A data capacity of 48 periods per day for the number of days specified below dependent upon the category of Metering Equipment shall be provided:

    • Code of Practice Six (a) - minimum storage period of 20 days;

    • Code of Practice Six (b) - minimum storage period of 100 days;

    • Code of Practice Six (c) - minimum storage period of 250 days; or

    • Code of Practice Six (d) - minimum storage period of 450 days.

Where the prescribed data storage period is exceeded the meter shall begin to wrap data i.e. replace the first reading with that of the latest reading.

The value of energy measured in a Demand Period but not stored in that Demand Period shall be carried forward to the next Demand Period.

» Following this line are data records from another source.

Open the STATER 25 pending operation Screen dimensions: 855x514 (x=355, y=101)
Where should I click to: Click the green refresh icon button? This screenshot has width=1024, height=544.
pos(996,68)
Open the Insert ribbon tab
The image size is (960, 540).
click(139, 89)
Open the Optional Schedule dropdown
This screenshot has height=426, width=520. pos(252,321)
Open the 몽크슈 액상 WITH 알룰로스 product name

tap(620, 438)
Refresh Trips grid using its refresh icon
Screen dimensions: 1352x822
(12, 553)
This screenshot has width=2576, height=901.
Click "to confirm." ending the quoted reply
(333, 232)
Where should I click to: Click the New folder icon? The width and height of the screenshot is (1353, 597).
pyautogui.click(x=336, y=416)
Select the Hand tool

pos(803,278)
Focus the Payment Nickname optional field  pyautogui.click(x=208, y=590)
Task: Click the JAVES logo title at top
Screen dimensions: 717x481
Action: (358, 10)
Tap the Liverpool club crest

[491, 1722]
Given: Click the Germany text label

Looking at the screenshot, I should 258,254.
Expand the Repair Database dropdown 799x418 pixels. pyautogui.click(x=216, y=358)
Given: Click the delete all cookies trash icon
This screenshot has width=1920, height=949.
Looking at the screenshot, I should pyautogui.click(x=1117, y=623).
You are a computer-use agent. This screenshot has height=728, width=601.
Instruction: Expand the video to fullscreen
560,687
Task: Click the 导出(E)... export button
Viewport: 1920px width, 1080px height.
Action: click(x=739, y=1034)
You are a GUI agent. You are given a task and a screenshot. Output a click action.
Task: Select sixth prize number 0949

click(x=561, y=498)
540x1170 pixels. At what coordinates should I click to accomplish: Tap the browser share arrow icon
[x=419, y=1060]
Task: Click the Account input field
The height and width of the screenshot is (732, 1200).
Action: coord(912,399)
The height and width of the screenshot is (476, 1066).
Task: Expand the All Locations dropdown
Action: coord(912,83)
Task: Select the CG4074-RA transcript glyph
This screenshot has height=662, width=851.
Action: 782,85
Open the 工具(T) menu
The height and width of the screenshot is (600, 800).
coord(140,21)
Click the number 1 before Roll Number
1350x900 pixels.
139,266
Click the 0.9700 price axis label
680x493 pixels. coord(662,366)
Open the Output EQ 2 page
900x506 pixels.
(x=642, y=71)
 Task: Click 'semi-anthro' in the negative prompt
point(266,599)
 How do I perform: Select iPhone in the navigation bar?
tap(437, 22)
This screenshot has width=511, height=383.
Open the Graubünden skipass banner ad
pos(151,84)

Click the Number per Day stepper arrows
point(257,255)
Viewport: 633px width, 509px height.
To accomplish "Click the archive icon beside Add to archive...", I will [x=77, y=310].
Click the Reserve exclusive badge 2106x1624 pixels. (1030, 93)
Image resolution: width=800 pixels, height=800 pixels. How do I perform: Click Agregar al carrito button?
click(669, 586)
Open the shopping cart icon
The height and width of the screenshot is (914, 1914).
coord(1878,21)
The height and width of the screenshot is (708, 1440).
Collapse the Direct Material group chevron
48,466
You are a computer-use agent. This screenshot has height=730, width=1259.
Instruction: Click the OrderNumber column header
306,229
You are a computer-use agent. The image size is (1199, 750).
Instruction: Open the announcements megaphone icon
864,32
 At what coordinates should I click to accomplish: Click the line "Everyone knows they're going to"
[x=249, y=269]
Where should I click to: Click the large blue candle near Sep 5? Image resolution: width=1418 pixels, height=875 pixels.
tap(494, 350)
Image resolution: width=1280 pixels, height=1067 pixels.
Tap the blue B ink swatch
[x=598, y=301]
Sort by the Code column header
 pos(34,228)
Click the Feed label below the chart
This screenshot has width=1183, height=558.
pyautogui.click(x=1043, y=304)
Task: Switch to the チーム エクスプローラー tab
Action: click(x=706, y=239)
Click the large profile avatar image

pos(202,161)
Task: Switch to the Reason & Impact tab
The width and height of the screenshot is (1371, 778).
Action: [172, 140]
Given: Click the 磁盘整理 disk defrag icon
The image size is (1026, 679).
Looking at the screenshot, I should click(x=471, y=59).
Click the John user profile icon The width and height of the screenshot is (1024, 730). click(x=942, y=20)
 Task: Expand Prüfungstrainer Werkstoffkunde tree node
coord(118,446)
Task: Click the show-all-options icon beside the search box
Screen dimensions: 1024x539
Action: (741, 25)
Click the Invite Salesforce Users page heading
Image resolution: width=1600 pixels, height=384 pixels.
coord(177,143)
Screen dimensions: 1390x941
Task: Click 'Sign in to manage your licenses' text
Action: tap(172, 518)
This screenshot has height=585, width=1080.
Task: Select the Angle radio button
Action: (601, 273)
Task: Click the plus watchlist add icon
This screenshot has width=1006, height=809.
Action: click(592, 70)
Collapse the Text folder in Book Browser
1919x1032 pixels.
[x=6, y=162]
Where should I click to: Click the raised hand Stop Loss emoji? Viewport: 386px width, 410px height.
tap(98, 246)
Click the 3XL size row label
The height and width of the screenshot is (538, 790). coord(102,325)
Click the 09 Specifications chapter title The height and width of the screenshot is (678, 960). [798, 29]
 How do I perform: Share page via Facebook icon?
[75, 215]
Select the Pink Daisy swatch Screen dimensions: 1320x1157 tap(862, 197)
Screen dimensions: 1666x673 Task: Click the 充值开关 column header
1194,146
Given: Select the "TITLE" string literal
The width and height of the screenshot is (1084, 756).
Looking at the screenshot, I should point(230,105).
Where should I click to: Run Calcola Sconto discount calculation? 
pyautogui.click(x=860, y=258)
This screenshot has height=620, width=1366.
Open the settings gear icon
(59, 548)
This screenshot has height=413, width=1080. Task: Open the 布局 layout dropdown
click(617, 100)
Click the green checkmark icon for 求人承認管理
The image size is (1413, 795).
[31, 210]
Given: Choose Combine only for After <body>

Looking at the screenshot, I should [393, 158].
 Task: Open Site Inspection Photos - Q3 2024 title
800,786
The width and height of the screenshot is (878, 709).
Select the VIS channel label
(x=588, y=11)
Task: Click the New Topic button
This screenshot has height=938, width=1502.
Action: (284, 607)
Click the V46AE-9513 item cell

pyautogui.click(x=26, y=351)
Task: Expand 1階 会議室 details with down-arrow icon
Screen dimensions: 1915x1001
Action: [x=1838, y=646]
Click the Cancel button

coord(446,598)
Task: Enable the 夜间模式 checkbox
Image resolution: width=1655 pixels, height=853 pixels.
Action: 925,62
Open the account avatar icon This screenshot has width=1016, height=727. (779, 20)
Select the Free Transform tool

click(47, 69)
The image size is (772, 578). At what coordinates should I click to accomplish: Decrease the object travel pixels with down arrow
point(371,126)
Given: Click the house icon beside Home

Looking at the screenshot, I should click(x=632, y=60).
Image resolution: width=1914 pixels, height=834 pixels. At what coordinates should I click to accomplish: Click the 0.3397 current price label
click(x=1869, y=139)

Any discrepancy between the measured value of Active Energy at each individual metering point and the equivalent data presented by the Outstation for the same metering point shall not exceed +/- 0.5% at full load at that metering point.

An Outstation shall provide any portion of the data stored upon request by an Instation.

6.2.2 Time Keeping

(i) The Outstation time shall be set to the Universal Time Clock (UTC). No switching between UTC and British Summer Time (BST) shall occur for settlements data storage requirements.

Routine time synchronisation may be carried out using 30 minute synchronising pulses or broadcast clocks up to a maximum limit of +/- 1 second per Demand Period without setting any password access flags.

The clock of the Outstation shall be capable of being set or adjusted using the local or remote communication ports but only once during any demand period.

(ii) The overall limits of error for the time keeping shall be:

    • The completion of each Demand Period shall be at a time which is within ± 6 minutes of UTC; and

    • The duration of each Demand Period shall be within ± 0.6%, except where time synchronisation has occurred in a Demand Period.

    • The variation in the completion of each Demand Period shall not exceed 20 seconds over 20 day period.

6.2.3 Monitoring Facilities - Broadcast Clocks

(i) For complete power outages up to 3 seconds in duration, the real time clock shall continue without interruption. This power outage event shall not cause the power outage flag or the successful level two password flag to be set at the time of power restoration.

(ii) For power outages longer than three seconds and where power has now been restored, the clock shall start and continue from the time of failure until the broadcast clock is detected and successfully decoded, within the normal operating constraints of the broadcast clock system, the clock shall reset to UTC and the power failure flag and successful level two access password flag shall be set for the returning Demand Periods where the power outage existed.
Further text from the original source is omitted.